■ Job A: In the code review excerpt below, rewrite the paragraph beginning "I am not sure why you changed this call" more briefly, keeping its main points.

I am not sure why you changed this call. fold_build2 is a more
efficient call than size_binop. size_binop makes several checks that
will fail in this case, and then calls fold_build2_loc, right? Not a big deal but seems like changing it back would be better. Perhaps
I'm missing something (as usual ;).

Thanks,
Bill

Thanks for reviewing, I will correct all stupid spelling problem in the next version of patch.

> I'm not very sure here since I didn't check MULT_CAND in the patch. Could you please explain more about this?

> I rely on size_binop to convert T2 into sizetype, because T2' may be in other kind of type. Otherwise there will be ssa_verify error later.

Thanks.
bin

On Mon, 2013-09-09 at 14:25 +0800, bin.cheng wrote:
> Thanks for reviewing, I will correct all stupid spelling problem in the next version of patch.

Sorry, perhaps I shouldn't have mentioned it. I was simply stating
that, although a candidate representing B + i could be represented with
a CAND_MULT as shown, there is no need for you to check it (as you
don't) since there will also be a corresponding CAND_ADD in one of the
other forms. Since you are walking the next_interp chain, this works.

■ Dataset extract:
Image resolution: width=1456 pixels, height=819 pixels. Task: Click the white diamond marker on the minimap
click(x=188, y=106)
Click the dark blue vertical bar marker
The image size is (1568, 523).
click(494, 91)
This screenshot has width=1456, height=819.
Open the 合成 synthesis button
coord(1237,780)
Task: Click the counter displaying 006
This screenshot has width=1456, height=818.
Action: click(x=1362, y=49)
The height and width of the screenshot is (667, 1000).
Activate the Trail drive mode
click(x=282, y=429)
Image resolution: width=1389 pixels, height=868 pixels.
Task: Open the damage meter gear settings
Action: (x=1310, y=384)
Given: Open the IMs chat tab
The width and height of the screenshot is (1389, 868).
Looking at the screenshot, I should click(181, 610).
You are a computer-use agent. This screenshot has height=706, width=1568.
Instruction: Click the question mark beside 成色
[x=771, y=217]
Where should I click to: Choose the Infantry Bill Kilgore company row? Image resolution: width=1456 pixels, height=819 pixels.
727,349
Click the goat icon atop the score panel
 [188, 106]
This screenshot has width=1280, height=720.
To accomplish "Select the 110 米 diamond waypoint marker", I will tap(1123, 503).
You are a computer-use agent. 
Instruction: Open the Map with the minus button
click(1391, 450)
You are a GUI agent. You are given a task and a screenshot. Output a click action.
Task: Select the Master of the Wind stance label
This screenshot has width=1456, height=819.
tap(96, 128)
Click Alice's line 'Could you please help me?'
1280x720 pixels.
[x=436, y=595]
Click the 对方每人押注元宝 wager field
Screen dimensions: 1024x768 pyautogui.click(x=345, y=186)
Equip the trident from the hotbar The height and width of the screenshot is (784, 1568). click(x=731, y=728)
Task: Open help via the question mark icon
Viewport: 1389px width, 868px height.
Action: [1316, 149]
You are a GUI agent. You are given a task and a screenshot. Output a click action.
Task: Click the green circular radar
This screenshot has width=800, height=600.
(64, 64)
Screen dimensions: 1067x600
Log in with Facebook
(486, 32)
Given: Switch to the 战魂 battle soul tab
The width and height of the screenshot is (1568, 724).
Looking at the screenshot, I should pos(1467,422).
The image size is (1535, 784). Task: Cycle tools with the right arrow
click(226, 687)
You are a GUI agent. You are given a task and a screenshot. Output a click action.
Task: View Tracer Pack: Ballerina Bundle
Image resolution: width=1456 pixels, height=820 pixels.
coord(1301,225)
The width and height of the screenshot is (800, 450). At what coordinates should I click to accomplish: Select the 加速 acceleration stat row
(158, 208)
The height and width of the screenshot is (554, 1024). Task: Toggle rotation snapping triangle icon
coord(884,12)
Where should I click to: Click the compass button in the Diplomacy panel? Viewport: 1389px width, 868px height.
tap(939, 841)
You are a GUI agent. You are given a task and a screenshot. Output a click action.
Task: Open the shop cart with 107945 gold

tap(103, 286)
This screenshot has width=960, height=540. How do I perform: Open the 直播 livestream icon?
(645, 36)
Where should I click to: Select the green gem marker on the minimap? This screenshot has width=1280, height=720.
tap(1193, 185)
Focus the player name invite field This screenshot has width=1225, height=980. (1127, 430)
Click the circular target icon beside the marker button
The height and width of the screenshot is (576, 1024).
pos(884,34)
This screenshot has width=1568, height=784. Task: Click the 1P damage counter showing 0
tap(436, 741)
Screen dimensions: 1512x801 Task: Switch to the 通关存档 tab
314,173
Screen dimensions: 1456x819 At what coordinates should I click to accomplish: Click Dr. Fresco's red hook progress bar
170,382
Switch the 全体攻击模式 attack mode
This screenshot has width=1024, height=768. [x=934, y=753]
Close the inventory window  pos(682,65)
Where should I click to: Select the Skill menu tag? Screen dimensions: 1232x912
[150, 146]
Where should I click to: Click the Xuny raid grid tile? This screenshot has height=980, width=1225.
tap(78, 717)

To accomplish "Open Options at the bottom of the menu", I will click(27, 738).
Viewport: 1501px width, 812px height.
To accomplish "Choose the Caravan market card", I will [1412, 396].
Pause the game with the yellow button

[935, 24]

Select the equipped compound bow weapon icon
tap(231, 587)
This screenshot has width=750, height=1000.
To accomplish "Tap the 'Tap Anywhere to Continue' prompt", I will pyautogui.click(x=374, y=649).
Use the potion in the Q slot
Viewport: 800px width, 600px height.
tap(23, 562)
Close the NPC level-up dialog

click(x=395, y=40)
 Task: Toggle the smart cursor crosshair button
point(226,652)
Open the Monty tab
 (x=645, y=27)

■ Job B: Set down everything in the listing from the line containing "Where should I click to: Click the Xuny" down to the line containing "will click(27, 738).", both lines included.

■ Right answer A: The writer asks why the call was changed. fold_build2 is more efficient than size_binop, which runs several checks that will fail in this case and then calls fold_build2_loc. It is a minor point, but changing it back seems better, unless the writer is missing something.

■ Right answer B:
Where should I click to: Click the Xuny raid grid tile? This screenshot has height=980, width=1225.
tap(78, 717)

To accomplish "Open Options at the bottom of the menu", I will click(27, 738).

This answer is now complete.